*Work item*.
Lines from the one containing "Click the Ukraine flag icon" through the last line of the material below: print these exactly, and only these.

───── Dataset entries

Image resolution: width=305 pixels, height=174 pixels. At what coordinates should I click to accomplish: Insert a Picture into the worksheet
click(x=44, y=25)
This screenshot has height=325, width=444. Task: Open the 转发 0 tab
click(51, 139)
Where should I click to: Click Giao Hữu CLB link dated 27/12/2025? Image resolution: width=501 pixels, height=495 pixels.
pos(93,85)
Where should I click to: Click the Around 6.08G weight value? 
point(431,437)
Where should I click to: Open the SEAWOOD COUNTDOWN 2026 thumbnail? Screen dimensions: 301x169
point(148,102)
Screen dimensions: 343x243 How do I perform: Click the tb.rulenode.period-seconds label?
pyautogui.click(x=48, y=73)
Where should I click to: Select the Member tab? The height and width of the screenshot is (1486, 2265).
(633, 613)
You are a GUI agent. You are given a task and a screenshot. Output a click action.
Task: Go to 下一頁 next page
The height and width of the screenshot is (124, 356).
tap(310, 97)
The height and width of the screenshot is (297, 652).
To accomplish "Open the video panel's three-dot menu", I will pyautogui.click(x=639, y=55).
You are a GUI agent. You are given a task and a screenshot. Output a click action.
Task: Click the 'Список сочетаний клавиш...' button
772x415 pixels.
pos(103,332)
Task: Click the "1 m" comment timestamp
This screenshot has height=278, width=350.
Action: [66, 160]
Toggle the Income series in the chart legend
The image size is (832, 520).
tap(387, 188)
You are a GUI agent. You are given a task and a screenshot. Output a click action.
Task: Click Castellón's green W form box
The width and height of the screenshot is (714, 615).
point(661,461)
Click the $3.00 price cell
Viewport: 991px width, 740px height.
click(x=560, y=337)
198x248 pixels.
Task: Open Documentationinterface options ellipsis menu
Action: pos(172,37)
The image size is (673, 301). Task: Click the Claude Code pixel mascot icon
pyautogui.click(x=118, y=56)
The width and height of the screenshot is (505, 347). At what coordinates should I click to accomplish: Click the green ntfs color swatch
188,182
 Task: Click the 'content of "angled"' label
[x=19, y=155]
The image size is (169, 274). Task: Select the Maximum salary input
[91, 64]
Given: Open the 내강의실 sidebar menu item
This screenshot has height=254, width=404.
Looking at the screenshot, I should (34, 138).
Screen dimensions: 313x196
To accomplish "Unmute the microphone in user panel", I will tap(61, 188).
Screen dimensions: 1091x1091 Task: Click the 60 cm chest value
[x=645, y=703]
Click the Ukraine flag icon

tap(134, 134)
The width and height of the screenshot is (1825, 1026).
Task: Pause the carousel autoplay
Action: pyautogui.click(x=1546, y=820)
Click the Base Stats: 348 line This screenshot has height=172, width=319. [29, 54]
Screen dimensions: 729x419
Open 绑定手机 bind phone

──────────

*Task solution*.
Click the Ukraine flag icon

tap(134, 134)
The width and height of the screenshot is (1825, 1026).
Task: Pause the carousel autoplay
Action: pyautogui.click(x=1546, y=820)
Click the Base Stats: 348 line This screenshot has height=172, width=319. [29, 54]
Screen dimensions: 729x419
Open 绑定手机 bind phone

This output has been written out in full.